The maximum amount of Additional Unjustified Dismissal Grant set to compensate applicants if employers fail to comply with a court order for reinstatement, taking into account average weekly earnings, will increase to £ 28,288.
Employers are responsible for paying statutory sick pay (SSP) to eligible employees. The current rate has been £ 95.85 per week since April 6, 2020 and is expected to increase to £ 96.35 from April 6, 2021. The lower limit of income in relation to eligibility for statutory payments should remain the same at £ 120 per week.
The weekly rates of statutory family leave – e.g. B. Maternity / Paternity Leave etc – will increase by 77p per week from £ 151.20 per week to £ 151.97 per week on April 4th 2021.

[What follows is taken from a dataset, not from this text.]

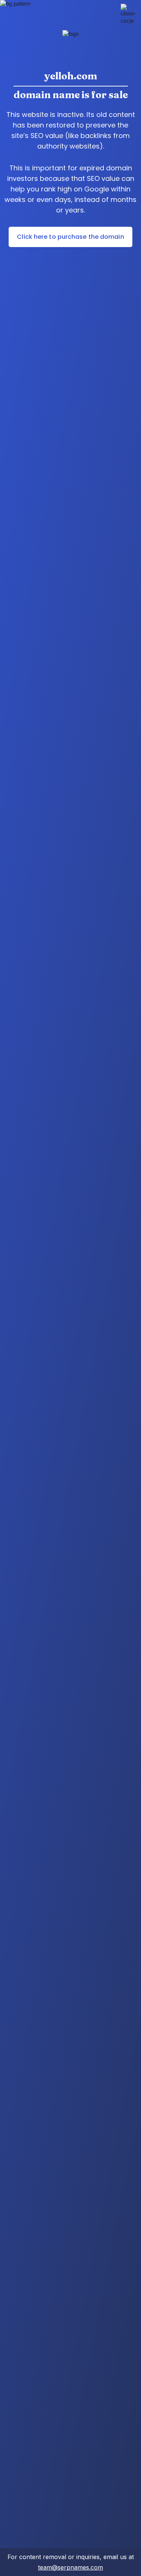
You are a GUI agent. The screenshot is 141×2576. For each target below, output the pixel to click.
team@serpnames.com (70, 2567)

From April 1, 2021, the national minimum wage rates are also expected to rise. The new hourly rates are as follows:
- Workers 23 and over (National Living Wage) – £ 8.91
- Workers aged 21 to 22 – £ 8.36
- Development rates for workers aged 18 to 20 – £ 6.56
- Young Worker Price for workers aged 16-17 – £ 4.62
- Apprentices under 19 or over 19 and first year apprenticeship – £ 4.30.
- As shown above, the National Living Wage (NLW) threshold drops to all people aged 23 and over. Currently, the NLW is only payable to people aged 25 and over.
IR35 legislation, which aims to ensure that contractors pay the appropriate amount of tax, is also changing for some private sector companies.
Currently, most contractors have to determine their own status as an employee or a contractor. From April 6, 2021, however, this liability will be transferred to medium-sized and large customers. Smaller customers are exempt from this obligation and the contractor remains responsible for determining his own tax status.
As of April 2021, there are many changes to get used to, but employers need to understand each element of those changes and seek further advice if they are unsure about aspects of the laws in these areas.